Think of leasing industrial space as akin to applying for a mortgage; be organized in advance. Who do you think gets better lease terms: the company that presents their financials promptly and in an orderly package, or the company that has to wait two weeks for their CPA to come back from vacation, whose tax return is on extension, whose bookkeeping is not complete and who only has an up-to-date P&L and balance sheet from the prior year?
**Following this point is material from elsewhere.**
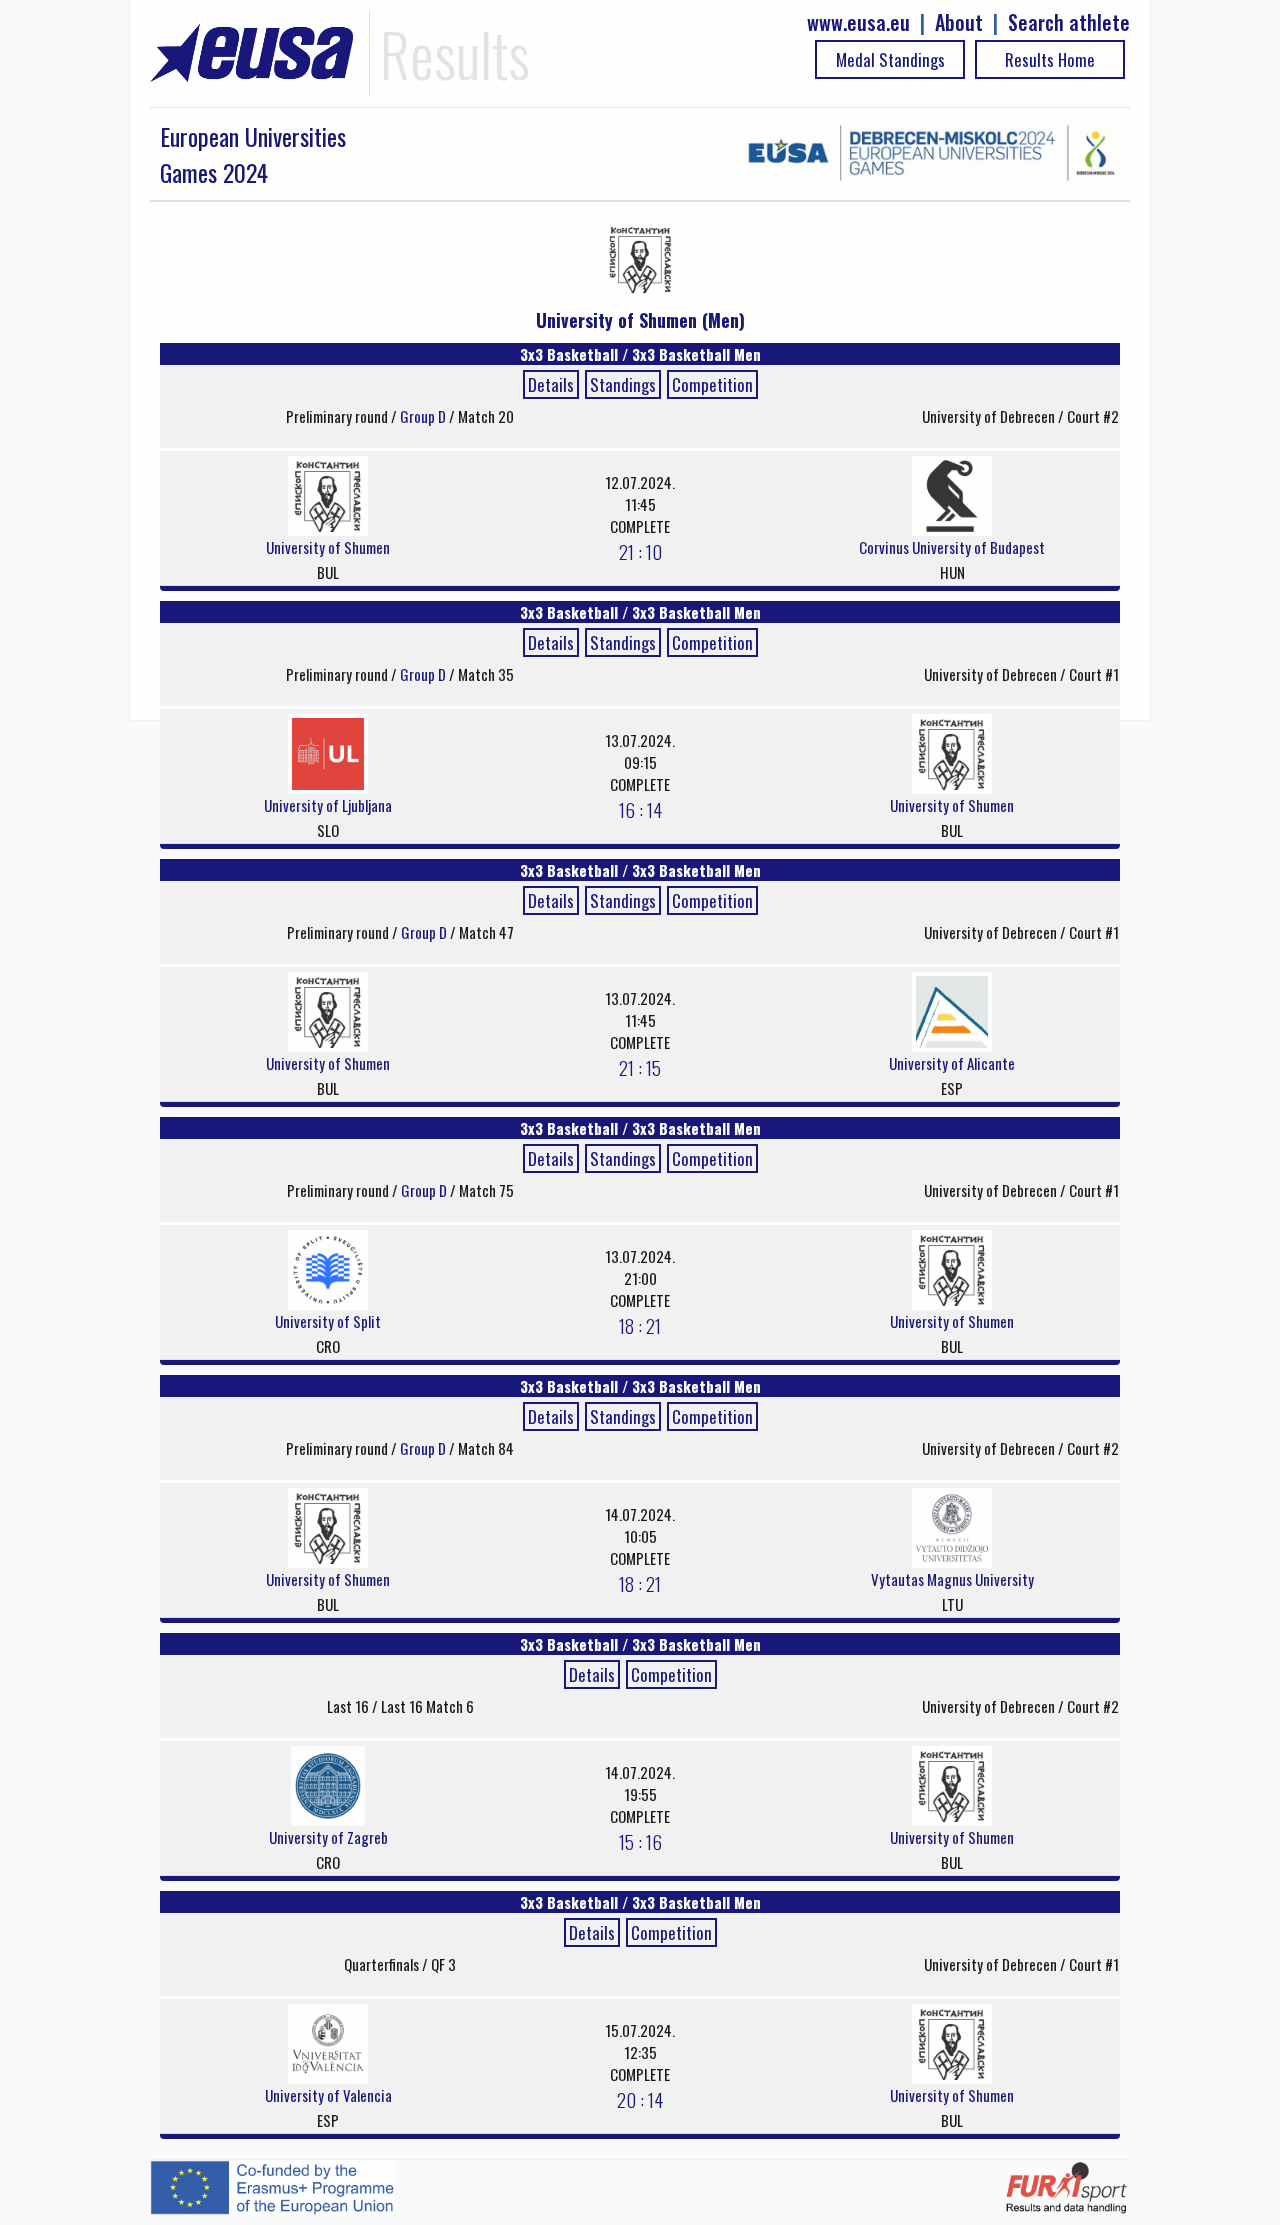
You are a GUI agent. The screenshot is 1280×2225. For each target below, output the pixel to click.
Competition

It may seem like a given that the building will have all of the basic structural amenities and features, and that these will be in good working order and condition. Unfortunately, that isn’t always the case, and it is often worth clearly noting the areas of the building that have deferred maintenance. This approach will ensure that your tenant improvement allowance isn’t used to fix items that are the landlord’s responsibility and will guarantee that the landlord doesn’t neglect to make any necessary repairs before you take occupancy.
Lease Audit Rights
You can expect to receive a common area reconciliation bill every spring that bills you for the balance between the estimated operating expenses and the actuals costs. It could be worthwhile to negotiate for audit rights, so that you can make sure that the expenses are fair and accurate.
If you get even a whiff of environmental concerns (pun intended), make sure that you dig deeper into the issue. Specifically, make certain that you take the following steps to ameliorate any potential problems related to environmental issues at the property:
- Ensure that your team will be safe upon occupancy of the property.
- Establish that you are aware of any and all ongoing cleanup that might affect your occupancy and use of the property.
- Review all documentation and, more importantly, test results for the property.
- Negotiate an indemnity so that you are never held responsible for the landlord’s environmental liability.
It's important to consider the building systems within the property and ask for a warranty of the HVAC systems, as well as all other building operating systems, for a period of approximately 30 days to six months. Novice tenants often settle for no warranty period at all. Savvy tenants can sometimes secure one-year warranties and, in less competitive markets, can even have the systems warrantied for the entire lease.
Last, but definitely not least, is the surrender clause. This is the clause that details the condition in which you will return property to the landlord at the end of the lease. If you are installing extra HVAC units, racking, electrical conduit, silo supply lines, heavy machinery, footers, second-story office space or a steel mezzanine, you want to be 100% clear on what your responsibility is to remove said systems at the end of the lease. If you are clarion on this upfront, you can save hundreds of thousands of dollars at the end of the lease.